--- Begin Data excerpts ---

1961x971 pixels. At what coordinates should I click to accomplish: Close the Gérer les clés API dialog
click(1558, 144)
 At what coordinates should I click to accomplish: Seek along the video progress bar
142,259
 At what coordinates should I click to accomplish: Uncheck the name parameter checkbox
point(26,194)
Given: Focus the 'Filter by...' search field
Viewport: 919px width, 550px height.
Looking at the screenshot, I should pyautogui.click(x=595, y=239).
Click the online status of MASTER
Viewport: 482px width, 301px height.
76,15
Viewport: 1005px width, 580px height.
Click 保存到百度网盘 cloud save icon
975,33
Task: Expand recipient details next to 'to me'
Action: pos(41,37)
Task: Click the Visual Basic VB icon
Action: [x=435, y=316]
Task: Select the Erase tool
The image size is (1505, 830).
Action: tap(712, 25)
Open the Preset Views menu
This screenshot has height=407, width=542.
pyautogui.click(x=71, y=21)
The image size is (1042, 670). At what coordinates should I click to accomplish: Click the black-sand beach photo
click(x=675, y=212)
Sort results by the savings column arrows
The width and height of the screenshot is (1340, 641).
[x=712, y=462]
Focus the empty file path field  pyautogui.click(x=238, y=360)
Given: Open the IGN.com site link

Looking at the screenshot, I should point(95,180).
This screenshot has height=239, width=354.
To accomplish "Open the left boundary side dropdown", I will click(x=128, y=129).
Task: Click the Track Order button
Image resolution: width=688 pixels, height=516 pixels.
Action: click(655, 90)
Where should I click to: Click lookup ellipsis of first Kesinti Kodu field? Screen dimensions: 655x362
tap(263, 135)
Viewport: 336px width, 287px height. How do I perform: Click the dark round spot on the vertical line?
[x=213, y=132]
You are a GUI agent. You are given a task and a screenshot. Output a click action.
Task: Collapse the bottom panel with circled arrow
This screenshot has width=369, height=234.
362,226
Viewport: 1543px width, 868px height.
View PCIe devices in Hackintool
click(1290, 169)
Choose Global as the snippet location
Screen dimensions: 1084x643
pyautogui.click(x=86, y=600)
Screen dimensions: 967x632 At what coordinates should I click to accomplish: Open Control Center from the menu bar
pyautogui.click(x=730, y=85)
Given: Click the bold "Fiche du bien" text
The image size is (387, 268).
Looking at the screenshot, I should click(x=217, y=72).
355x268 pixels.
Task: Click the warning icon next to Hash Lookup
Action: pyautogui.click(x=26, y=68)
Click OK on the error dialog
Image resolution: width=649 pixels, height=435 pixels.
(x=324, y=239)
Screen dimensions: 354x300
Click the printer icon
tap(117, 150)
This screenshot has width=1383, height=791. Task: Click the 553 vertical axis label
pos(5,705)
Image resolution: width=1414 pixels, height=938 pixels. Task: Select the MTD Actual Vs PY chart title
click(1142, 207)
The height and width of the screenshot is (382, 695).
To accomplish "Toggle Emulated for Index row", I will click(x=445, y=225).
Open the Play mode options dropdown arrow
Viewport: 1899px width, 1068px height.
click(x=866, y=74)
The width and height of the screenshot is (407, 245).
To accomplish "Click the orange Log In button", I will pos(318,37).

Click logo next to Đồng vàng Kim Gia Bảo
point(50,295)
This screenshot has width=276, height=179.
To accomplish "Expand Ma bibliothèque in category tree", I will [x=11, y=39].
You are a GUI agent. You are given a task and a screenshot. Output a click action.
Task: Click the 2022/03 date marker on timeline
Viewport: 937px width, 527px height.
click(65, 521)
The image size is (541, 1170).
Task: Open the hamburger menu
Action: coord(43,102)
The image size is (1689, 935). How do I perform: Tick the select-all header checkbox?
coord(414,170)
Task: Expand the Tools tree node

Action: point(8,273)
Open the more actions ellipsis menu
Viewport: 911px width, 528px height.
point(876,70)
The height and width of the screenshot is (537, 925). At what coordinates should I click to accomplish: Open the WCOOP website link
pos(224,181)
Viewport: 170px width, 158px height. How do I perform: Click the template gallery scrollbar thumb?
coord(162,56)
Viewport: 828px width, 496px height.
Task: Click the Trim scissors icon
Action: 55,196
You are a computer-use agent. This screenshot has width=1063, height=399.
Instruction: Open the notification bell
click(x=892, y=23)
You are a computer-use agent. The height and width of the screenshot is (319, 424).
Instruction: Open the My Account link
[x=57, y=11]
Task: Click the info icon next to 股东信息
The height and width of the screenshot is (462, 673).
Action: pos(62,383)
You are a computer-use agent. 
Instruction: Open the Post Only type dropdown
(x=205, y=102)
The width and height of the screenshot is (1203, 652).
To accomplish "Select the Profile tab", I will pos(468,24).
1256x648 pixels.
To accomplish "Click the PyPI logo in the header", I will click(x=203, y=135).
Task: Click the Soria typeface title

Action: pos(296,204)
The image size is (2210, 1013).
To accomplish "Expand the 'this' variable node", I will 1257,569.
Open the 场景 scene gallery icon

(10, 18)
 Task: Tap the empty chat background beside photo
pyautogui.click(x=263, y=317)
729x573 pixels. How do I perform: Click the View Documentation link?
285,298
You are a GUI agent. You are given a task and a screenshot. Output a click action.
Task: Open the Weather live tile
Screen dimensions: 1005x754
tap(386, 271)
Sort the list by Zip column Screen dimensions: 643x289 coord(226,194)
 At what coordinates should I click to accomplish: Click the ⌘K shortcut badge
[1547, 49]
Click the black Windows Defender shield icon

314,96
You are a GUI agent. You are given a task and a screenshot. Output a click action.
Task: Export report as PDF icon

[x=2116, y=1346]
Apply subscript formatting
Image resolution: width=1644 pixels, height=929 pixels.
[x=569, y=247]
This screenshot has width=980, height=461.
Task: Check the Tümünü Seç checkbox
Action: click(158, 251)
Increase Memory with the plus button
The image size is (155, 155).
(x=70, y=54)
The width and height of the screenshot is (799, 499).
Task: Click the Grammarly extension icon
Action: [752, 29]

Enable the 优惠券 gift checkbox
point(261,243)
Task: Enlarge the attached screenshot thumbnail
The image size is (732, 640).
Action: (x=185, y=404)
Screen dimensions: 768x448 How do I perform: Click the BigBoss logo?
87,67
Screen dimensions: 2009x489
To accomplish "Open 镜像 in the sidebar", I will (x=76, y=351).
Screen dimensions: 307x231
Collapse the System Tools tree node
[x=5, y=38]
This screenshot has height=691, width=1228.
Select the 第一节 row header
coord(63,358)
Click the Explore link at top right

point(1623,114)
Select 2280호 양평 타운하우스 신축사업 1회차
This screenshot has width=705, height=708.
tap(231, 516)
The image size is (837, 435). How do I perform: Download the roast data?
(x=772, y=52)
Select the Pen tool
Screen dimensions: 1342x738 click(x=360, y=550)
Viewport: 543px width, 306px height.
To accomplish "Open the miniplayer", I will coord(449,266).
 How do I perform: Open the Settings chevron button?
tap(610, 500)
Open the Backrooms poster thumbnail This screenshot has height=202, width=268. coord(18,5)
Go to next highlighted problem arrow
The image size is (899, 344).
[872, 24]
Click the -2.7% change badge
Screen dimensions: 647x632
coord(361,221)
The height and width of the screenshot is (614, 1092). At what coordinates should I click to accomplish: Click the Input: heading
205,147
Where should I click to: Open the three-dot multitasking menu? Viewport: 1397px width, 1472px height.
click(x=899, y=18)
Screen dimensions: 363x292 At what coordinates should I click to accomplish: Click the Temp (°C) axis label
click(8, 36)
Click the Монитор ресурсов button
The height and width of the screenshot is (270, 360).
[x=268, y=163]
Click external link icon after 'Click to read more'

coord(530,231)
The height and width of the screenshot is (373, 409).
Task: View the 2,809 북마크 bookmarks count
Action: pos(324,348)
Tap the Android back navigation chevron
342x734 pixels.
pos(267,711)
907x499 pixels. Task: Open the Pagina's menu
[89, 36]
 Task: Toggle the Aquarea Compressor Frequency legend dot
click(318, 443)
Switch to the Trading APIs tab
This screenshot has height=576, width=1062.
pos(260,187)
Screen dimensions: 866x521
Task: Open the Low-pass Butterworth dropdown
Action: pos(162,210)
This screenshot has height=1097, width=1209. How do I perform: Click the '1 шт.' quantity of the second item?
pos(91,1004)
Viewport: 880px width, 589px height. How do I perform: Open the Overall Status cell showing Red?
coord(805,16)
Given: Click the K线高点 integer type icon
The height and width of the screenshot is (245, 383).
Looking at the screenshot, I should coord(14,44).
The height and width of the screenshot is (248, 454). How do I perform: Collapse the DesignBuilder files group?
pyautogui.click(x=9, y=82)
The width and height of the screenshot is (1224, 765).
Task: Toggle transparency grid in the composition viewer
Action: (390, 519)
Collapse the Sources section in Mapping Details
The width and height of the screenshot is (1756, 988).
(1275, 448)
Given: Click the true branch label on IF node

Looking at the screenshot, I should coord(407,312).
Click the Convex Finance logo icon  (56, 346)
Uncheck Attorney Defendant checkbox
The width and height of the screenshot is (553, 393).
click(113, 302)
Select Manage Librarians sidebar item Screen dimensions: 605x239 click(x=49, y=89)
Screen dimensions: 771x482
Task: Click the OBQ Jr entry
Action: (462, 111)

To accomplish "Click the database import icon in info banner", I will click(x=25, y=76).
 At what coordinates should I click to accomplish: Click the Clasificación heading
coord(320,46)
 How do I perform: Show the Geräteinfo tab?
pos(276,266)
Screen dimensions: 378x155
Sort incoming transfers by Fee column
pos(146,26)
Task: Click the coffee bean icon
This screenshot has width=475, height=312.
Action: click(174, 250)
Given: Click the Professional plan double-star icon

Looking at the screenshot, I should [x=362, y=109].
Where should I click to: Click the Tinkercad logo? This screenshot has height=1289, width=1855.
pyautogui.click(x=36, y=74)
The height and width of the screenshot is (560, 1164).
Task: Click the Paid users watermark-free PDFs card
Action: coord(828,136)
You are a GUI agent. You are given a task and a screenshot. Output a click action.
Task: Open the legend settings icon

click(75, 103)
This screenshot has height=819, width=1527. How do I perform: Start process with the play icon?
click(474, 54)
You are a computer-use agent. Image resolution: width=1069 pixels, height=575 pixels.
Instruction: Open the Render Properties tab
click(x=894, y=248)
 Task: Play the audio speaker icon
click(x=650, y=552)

--- End Data excerpts ---

_Task_:
Recast the lines as a numbered list, leaving out blank lines, starting at the first line and ending at the line that contains "will click(x=128, y=129).".

_Result for this task_:
1. 1961x971 pixels. At what coordinates should I click to accomplish: Close the Gérer les clés API dialog
2. click(1558, 144)
3.  At what coordinates should I click to accomplish: Seek along the video progress bar
4. 142,259
5.  At what coordinates should I click to accomplish: Uncheck the name parameter checkbox
6. point(26,194)
7. Given: Focus the 'Filter by...' search field
8. Viewport: 919px width, 550px height.
9. Looking at the screenshot, I should pyautogui.click(x=595, y=239).
10. Click the online status of MASTER
11. Viewport: 482px width, 301px height.
12. 76,15
13. Viewport: 1005px width, 580px height.
14. Click 保存到百度网盘 cloud save icon
15. 975,33
16. Task: Expand recipient details next to 'to me'
17. Action: pos(41,37)
18. Task: Click the Visual Basic VB icon
19. Action: [x=435, y=316]
20. Task: Select the Erase tool
21. The image size is (1505, 830).
22. Action: tap(712, 25)
23. Open the Preset Views menu
24. This screenshot has height=407, width=542.
25. pyautogui.click(x=71, y=21)
26. The image size is (1042, 670). At what coordinates should I click to accomplish: Click the black-sand beach photo
27. click(x=675, y=212)
28. Sort results by the savings column arrows
29. The width and height of the screenshot is (1340, 641).
30. [x=712, y=462]
31. Focus the empty file path field  pyautogui.click(x=238, y=360)
32. Given: Open the IGN.com site link
33. Looking at the screenshot, I should point(95,180).
34. This screenshot has height=239, width=354.
35. To accomplish "Open the left boundary side dropdown", I will click(x=128, y=129).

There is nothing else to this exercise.